As to “From 2011 to last year, real wages for resident workers rose by 1.9 per cent a year, while productivity grew by only 1.1 per cent a year over the same period.

Said Dr Koh: “If real wage growth outstrips productivity growth for an extended period, businesses will be at risk of losing their competitiveness and potentially be forced to scale back or close their operations” – the primary issue particularly for lower-wage Singaporean workers may be that there are simply too many lower-wage. under-employed and unemployed Singaporeans.

In this regard, 886,300 or about 39 per cent (886,300 divided by 2,269,700 total resident labour force), or 4 in 10 resident workers, with gross monthly income less than $2,500 including employee CPF contribution (791,900 workers) or were unemployed (94,400 non-seasonally adjusted) in June 2017.

With regard to “”It is crucial that we press on with our productivity drive in order to maintain our competitiveness globally, while enabling continued improvement of Singaporeans’ wages and living standards” – if your salary was $1,000 and you had a real wage increase of 1.9 per cent from 2011 to last year – it means that you only had an increase of about $19 per year – and you are now just getting about $1,120 a month.

Is this a lot?

Also, since permanent residents (PRs) generally earn more than Singaporeans – what is the real wage growth for Singaporeans?

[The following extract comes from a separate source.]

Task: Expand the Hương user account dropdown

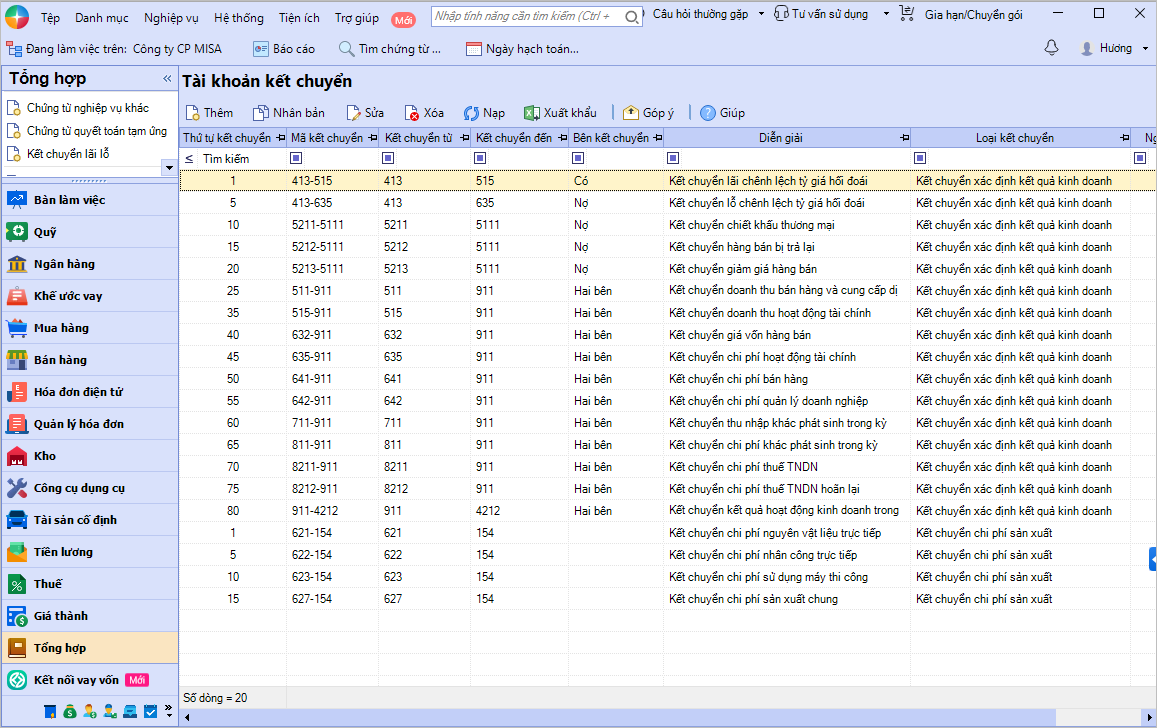Action: [x=1144, y=48]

When it was said in Parliament that “Cost of living is a multi-dimensional issue, and the measure of how prices change over time is but one aspect of it, said Minister for Trade and Industry Chan Chun Sing in Parliament on Tuesday (July 10).

The gap between people’s aspirations and their ability to fulfil them can also bring cost-of-living pressures to people, he told the House, acknowledging people’s concerns about the issue.

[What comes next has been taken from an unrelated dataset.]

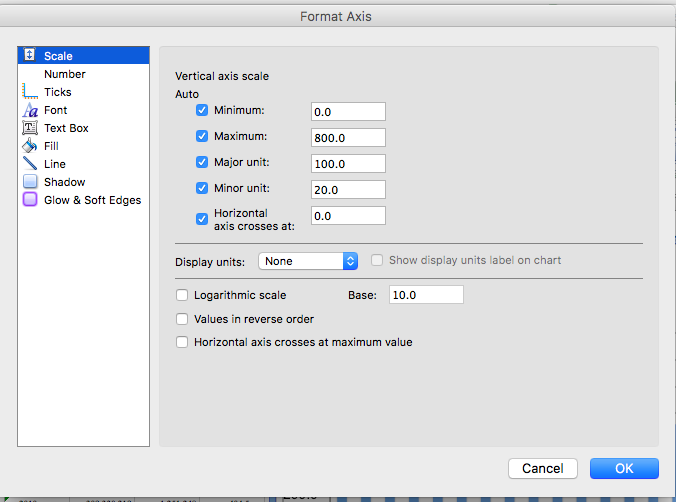
Task: Open the Font icon in sidebar
Action: [x=30, y=110]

Pledging the Government’s commitment to helping all Singaporeans manage and achieve their aspirations, he said: “We recognise Singaporeans’ evolving aspirations for a better life for themselves and their families, and the associated stress of achieving real income growth in a volatile economic environment.

But he said “no single measure will express an individual’s ‘cost of living’ pressures fully, given the different needs and wants, the evolving aspirations and the potential gap between aspirations and anticipated means”.

Mr Chan cited other factors that affect people’s perceptions of living costs, including a changing interpretation of what essential goods and services are for different groups, and the increase in prices of items that are consumed daily – for example, water and transport fares – which may have a disproportionate psychological impact on consumers even if the increases are not the biggest in absolute terms.

“The ‘bunching’ of price increases, like the increases in water and electricity prices this month, can also have a disproportionate psychological impact,” he said” (“Parliament: No single measure for cost of living, says Chan Chun Sing“, Straits Times, Jul 10) – does the Government not realise how ‘insensitive’ arguably, such remarks may be – when read by lower-income Singaporeans from their perspective of their daily struggle to make ends meet?